とある賢者の執着愛ーー貴女を他の誰かに取られるくらいなら

「私の心が美しいとすれば、それはお父様やお母様が愛してくれたからでしょう」

 オリヴィアは本当に心から思っており、更にジョシュアにも感謝をしている。

 父の背中を撫でつつ、胸に手を当ててオリヴィアは覚悟を決めた。

「お父様、私、賢者様へ嫁ぎます。この魂を捧げれば賢者様は引き続き、ブラッドリーを守護して下さるーー」

「お嬢様! それはいけません!」

 誰よりも早く異を唱えたのはジョシュア。彼は収穫したばかりの野菜を抱えたまま、オリヴィアへ訴える。

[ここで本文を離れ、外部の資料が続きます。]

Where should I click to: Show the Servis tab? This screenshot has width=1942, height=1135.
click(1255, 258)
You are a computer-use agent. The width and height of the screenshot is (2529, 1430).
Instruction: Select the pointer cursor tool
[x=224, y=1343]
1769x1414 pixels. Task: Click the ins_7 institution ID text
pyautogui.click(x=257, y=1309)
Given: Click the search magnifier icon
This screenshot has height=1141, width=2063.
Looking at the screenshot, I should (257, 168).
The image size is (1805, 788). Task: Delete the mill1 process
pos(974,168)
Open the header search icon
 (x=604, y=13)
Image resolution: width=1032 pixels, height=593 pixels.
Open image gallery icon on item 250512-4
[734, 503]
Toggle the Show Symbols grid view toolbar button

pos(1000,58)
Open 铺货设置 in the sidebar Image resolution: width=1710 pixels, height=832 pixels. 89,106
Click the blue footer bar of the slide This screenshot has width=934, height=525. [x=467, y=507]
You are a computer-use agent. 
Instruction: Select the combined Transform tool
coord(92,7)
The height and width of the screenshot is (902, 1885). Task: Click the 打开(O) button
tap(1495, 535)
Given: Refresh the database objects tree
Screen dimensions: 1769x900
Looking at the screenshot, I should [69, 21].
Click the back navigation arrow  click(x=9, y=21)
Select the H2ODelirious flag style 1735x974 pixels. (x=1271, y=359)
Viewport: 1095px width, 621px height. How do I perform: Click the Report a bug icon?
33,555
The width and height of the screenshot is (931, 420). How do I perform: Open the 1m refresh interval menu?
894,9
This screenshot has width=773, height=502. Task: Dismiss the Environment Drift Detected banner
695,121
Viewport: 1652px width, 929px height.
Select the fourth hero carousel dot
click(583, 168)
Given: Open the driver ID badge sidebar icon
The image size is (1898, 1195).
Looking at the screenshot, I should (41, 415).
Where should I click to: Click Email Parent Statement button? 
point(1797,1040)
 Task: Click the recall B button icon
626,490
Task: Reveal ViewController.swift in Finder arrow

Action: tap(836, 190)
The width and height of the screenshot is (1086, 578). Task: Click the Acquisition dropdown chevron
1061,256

「お嬢様を犠牲にしてまで、この家を永らえさせる価値などあるのでしょうか? 貴女がいないブラッドリーなど意味がない!」

 死者に嫁ぐとは、すなわち贄となる事。

 オリヴィアが修道院へ行こうと両親はダイヤモンドの呪いに怯え暮らして行かねばならない。であればーー彼女が導き出したのは自己犠牲だ。オリヴィアが居なくなれば呪いも消える。

「ジョシュア! 貴様!」

 この家呼ばわりされた上、無価値と罵られた父親が激昂する。殴り掛かろうとする腕にオリヴィアは縋った。

「お父様、やめて! ジョシュアは私を想って言ってくれただけよ」

「使用人上がりがオリヴィアを想うなど穢らわしい! 娘がどうしてもと懇願するから置いてやっていたのに、この薄汚いネズミめ! 思い上がりも甚だしいぞ!」

 怒りのまま振る舞い、オリヴィアを突き飛ばしてしまう。華奢な彼女は床へ叩き付けられ、ジョシュアが慌てて駆け付けようとした。

 ーーが、父親はそれを阻む。

 ジョシュアの左顔面を思い切り叩き、よろついたところで頭から野菜を降らせたのだ。

 まだ泥がついたままの人参、ジャガイモがジョシュアのシャツを黒く汚し、やりとりを固唾を飲んで見守っていた周辺からクスクス笑い声が生まれる。